--- START ---

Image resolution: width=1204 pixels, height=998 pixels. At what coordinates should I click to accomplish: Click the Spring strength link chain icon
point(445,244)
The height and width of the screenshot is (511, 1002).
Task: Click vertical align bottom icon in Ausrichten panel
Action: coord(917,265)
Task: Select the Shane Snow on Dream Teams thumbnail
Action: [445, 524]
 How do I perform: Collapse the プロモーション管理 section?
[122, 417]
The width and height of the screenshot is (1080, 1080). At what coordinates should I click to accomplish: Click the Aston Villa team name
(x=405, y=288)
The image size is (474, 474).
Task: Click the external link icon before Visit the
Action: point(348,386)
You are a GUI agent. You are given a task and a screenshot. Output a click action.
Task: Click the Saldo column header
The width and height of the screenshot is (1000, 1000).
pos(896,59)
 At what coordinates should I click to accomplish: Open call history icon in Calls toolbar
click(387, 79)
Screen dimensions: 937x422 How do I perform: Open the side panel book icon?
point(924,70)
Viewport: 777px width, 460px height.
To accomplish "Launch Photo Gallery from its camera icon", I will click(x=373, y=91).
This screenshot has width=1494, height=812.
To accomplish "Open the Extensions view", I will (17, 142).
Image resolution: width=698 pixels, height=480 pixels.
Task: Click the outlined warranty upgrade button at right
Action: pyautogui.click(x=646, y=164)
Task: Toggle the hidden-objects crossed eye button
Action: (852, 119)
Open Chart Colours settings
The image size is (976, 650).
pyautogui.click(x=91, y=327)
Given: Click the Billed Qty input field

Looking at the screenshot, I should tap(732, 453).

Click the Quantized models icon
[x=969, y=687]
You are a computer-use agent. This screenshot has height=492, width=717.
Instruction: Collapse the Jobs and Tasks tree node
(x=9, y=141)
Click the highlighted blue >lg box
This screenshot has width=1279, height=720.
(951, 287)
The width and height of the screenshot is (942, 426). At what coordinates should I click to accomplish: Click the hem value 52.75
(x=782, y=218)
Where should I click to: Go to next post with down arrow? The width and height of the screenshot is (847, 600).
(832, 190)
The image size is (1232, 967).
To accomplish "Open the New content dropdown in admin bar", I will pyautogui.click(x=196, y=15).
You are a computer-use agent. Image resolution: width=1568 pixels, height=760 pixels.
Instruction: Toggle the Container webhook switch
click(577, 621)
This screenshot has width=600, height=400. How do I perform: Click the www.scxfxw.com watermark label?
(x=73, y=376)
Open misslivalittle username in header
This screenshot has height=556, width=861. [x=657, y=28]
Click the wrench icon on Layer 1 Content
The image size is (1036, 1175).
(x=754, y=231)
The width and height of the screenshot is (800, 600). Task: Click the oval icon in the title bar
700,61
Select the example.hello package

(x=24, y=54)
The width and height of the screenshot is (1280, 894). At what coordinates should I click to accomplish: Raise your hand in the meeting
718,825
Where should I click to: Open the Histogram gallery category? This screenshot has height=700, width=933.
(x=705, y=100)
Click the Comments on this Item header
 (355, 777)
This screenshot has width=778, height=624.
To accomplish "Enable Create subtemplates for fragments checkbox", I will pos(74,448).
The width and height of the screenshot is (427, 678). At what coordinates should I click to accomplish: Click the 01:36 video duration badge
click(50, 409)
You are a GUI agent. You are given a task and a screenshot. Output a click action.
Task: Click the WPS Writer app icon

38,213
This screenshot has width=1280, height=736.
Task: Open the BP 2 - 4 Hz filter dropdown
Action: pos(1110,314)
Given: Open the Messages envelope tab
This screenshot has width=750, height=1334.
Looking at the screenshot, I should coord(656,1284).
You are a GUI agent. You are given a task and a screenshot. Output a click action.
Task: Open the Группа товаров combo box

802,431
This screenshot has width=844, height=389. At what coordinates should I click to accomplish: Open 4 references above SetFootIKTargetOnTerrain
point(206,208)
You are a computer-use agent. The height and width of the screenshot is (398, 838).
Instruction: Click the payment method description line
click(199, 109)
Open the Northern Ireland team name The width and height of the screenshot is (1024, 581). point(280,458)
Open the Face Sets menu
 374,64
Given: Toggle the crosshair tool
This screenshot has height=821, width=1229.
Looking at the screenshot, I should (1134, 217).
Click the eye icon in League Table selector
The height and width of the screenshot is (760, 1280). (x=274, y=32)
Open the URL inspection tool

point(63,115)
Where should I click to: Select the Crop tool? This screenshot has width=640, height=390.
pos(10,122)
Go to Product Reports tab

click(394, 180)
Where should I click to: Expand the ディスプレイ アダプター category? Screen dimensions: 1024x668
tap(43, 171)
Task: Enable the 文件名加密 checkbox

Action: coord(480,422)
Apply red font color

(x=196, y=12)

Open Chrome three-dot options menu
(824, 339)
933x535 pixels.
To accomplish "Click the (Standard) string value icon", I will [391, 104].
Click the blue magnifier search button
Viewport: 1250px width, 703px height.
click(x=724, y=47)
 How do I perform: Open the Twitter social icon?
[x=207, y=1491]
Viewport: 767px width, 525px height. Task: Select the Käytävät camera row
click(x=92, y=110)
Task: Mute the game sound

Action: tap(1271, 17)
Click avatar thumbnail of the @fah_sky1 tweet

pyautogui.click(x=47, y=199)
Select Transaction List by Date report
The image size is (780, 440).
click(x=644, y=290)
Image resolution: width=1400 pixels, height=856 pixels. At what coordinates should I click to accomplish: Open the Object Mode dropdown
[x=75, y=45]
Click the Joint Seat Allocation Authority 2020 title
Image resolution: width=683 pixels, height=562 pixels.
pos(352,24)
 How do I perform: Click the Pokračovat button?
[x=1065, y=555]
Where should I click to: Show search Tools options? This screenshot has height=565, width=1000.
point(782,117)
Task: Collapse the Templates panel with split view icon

--- END ---

[OBJECTIVE]: Can you pull out the data lines verbatim, starting at the line that contains "You are a computer-use agent. The" and ending at the line that contains "point(63,115)"?

[COMPLETE ANSWER]:
You are a computer-use agent. The height and width of the screenshot is (398, 838).
Instruction: Click the payment method description line
click(199, 109)
Open the Northern Ireland team name The width and height of the screenshot is (1024, 581). point(280,458)
Open the Face Sets menu
 374,64
Given: Toggle the crosshair tool
This screenshot has height=821, width=1229.
Looking at the screenshot, I should (1134, 217).
Click the eye icon in League Table selector
The height and width of the screenshot is (760, 1280). (x=274, y=32)
Open the URL inspection tool

point(63,115)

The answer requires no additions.